Page |

^^^^

Community Reviews

Rating(4.1 / 5.0, 100 votes)
5 stars
40(40%)
4 stars
25(25%)
3 stars
35(35%)
2 stars
0(0%)
1 stars
0(0%)
100 reviews
March 26,2025
... Show More
This small treatise is illuminating and humorous. The author here examines the concept of " Bullshit “ and tries to differentiate bullshit from lies, where the former’s essence being indifference to what things really are and, the latter is concerned with the truth-values of the utterance he makes to deliberately promulgate falsehood. He also explores the concept and definition of humbug, bull session, buff, hot air and so on and compares them to bullshit. To pick out one example, the resemblance being the disconnection of a person’s beliefs from his statement in bull session and of a person’s statement which is unconnected to a concern with truth, not concerned with the truth-value of what one says, in bullshit.

To be more specific, telling a lie involves a deliberate attitude to produce falsehoods to deceive us or to conceal us from truth. In such attitude one is dealing or concerned with the truth-values of the statements. On the other hand, bullshit is not concerned with the truth-values and it’s a way to talk without knowing what he is talking about.

"To speak extensively about matters of which they are to some degree ignorant.”

^^^^

Dataset rows |
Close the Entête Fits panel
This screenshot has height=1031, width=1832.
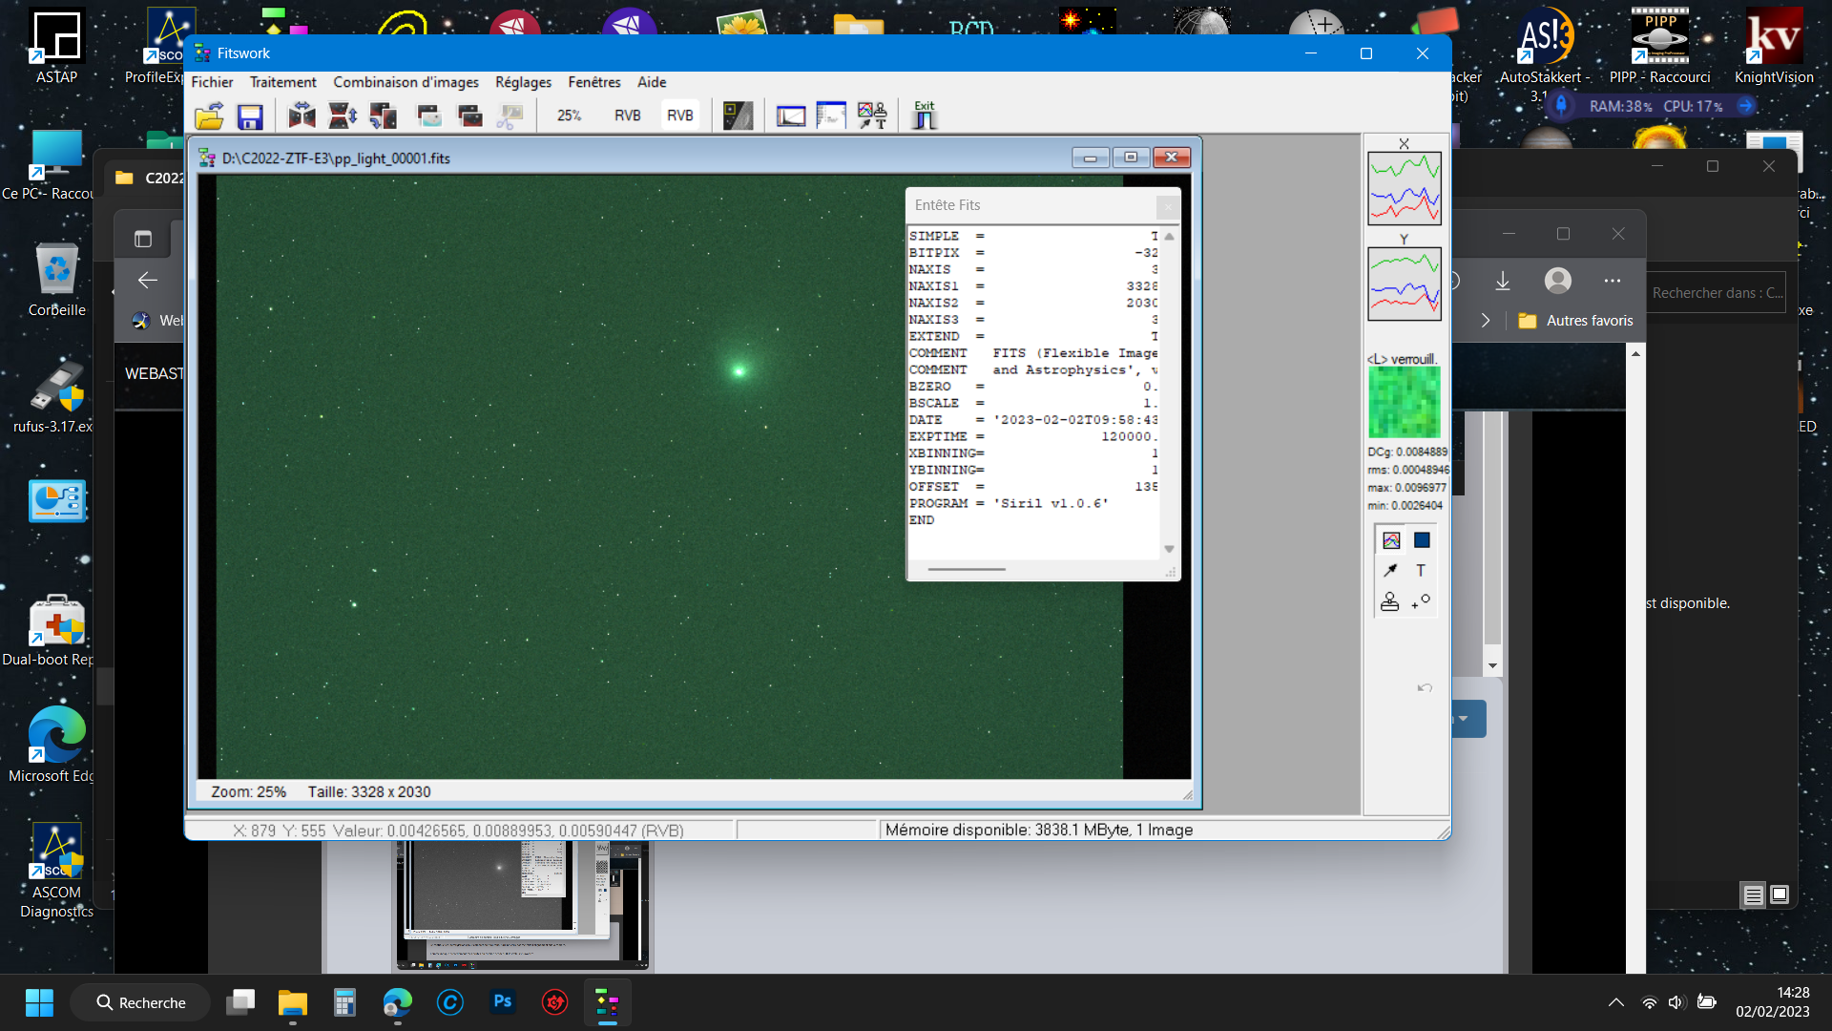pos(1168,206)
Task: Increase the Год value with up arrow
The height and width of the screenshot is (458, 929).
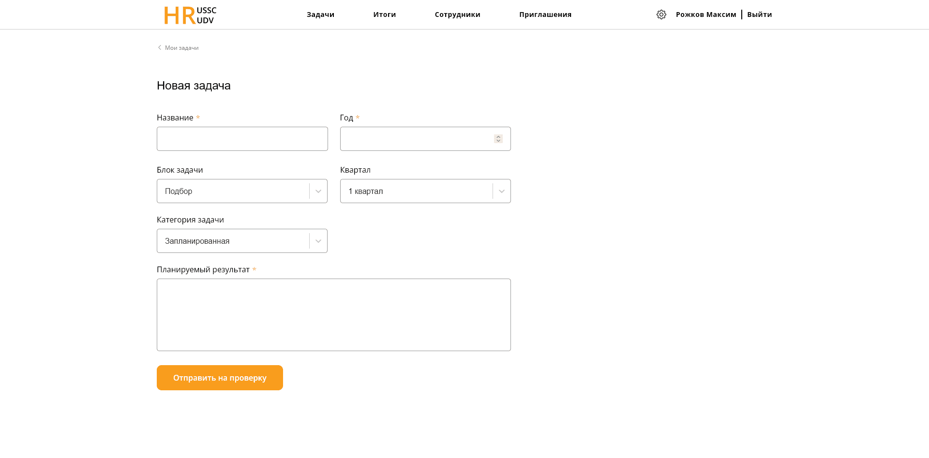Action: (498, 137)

^^^^

Exercise instructions |
- 1) Which concepts does the treatise review say the author compares to bullshit? List every one it names.
- 2) Using the treatise review, decide whether each statement holds. Answer yes or no and quote the words that settle it.
(a) The rating is based on 100 votes.
(b) The reviewer calls the treatise long.
(c) The review says that telling a lie involves a deliberate attitude to produce falsehoods.
- 3) Carry on the treatise review from the point where it ends.

Responses |
- 1) humbug, bull session, buff, hot air

- 2)
(a) Yes: "Rating(4.1 / 5.0, 100 votes)"
(b) No: "This small treatise is illuminating and humorous."
(c) Yes: "telling a lie involves a deliberate attitude to produce falsehoods to deceive us or to conceal us from truth"

- 3)
I am or I could also be producing bullshits here. Given that, to have opinions about everything is to produce bullshit. The anti-realist notion that the objective world is incomprehensible and the withdrawal from the representation of the real world to representation of oneself is bullshit. Since being true to oneself is ignorant and dangerous unless one cares to consider the facts, of the statements he makes or of his state of mind being true to facts, or else you are just producing bullshit.

"Facts about ourselves are not peculiarly solid and resistant to skeptical dissolution. Our natures are, indeed, elusively insubstantial- notoriously less stable and less inherent than the nature of other things. And insofar as this is the case, sincerity itself is bullshit.”
March 26,2025
... Show More
“One of the most salient features of our culture is that there is so much bullshit.”

Here is the definition of BULLSHIT and its distinction from an honest to god LIE by Harry Frankfurt, who claims that bullshit identifies as a very specific deformity of discourse.

His analysis prompts us to focus attention on the serious and important question of why politics, in particular, produces such torrents of the stuff. The key distinction he draws is that between the ‘bullshitter’ and the ‘liar’ is that Frankfurt’s liar aims to deceive as to the truth and does so by consciously uttering a falsehood.

I hits me how bullshit can take many innocent forms, excessive indulgence in it can eventually undermine the practitioner’s capacity, to tell the truth in a way that lying does not. Liars at least acknowledge that it matters what is true. By virtue of this, Frankfurt writes, bullshit is a greater enemy of the truth than lies are. Now, it is of course very familiar to call politicians ‘liars’; some indeed seem to assume that they constitute a strange sub-species of humanity defined by a congenital inability, to be honest.

“Our natures are, indeed, elusively insubstantial—notoriously less stable and less inherent than the nature of other things. And insofar as this is the case, sincerity itself is bullshit.”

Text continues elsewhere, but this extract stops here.